Unemployment: Northern Ireland jobless figure continues to fall
The number of people claiming unemployment benefit in Northern Ireland is continuing to decline.
The total number claiming the benefit fell by 500 in May - the 17th drop in a row.
There are now 55,500 unemployed people in Northern Ireland, which is 6.3% of the workforce.
That is still significantly above the average UK figure of 3.2%.
The second measure of unemployment, the Labour Force Survey, also shows Northern Ireland performing below the UK average.
It shows the quarterly unemployment rate in Northern Ireland of 6.9% compared to the UK average of 6.6%.
Meanwhile other economic indicators released on Wednesday show a mixed picture.
Official figures show that the services sector, which is the largest part of the Northern Ireland economy, fell by a surprise 1.1% in the fist quarter of this year.
However output in the production sector, which is mainly manufacturing, was up by 0.8%.
The Quarterly Employment survey suggests that the service sector is driving the improving labour market.

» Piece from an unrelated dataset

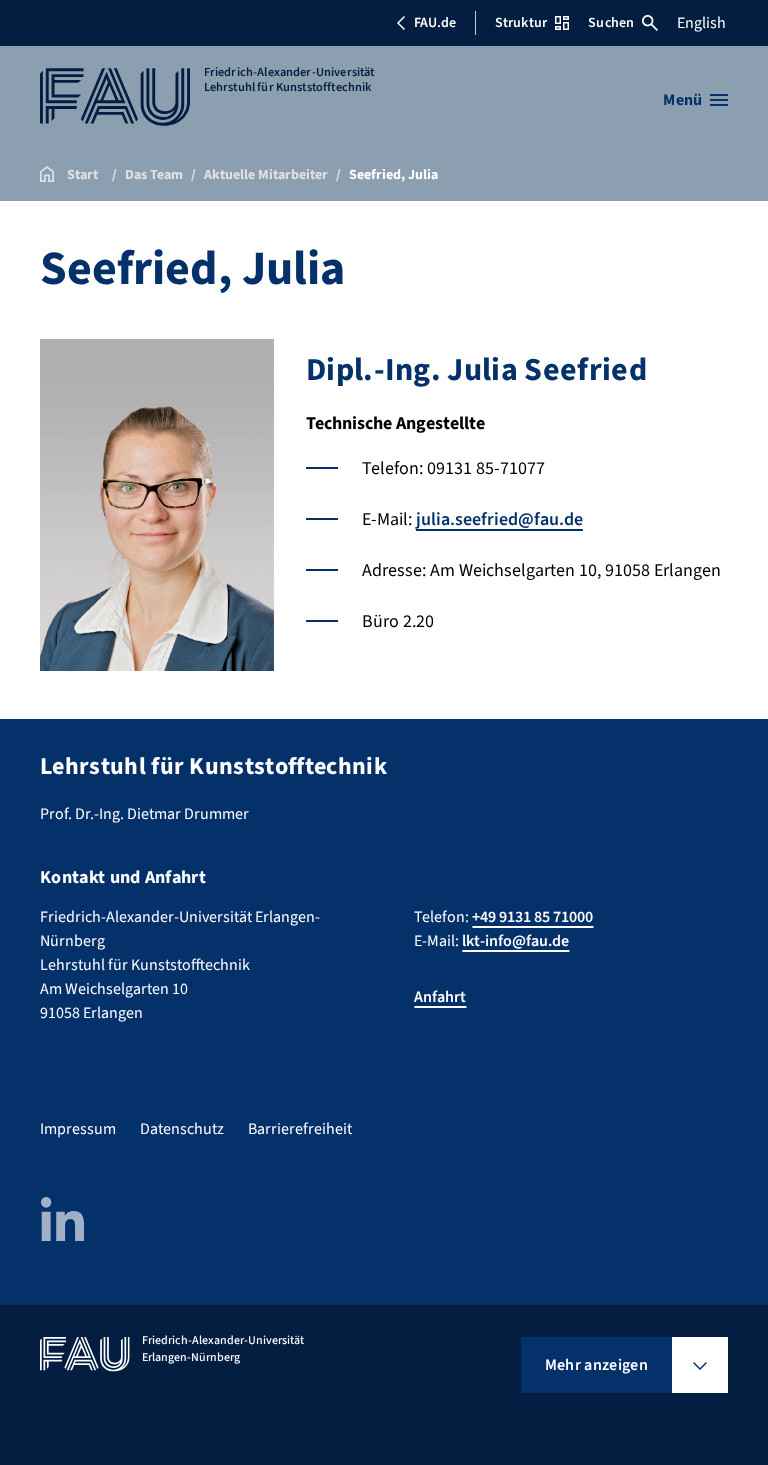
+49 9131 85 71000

It added 2,600 jobs between December 2013 and March 2014, while manufacturing added 920 jobs.
In that period construction jobs fell by 250 while public sector jobs fell by 130.
A different measure in the Labour Force Survey suggests that, as in other parts of the UK, self-employment is also playing an important role.
Its figures suggest that virtually all the increase in jobs in Northern Ireland over the last year can be accounted for by an rise in self-employment.
Commenting on the figures, Enterprise, Trade and Investment Minister Arlene Foster said: "The figures published today provide positive signs across a number of key labour market indicators.
"Both the unemployment rate and the number of unemployment benefit claimants have decreased over the quarter and the year.
"In addition, the number of employee jobs continues to increase, representing the eighth consecutive quarterly increase in this measure.
"The rate of unemployment in Northern Ireland (6.9%) compares favourably to the rates in the European Union (10.5%) and the Republic of Ireland (11.8%)."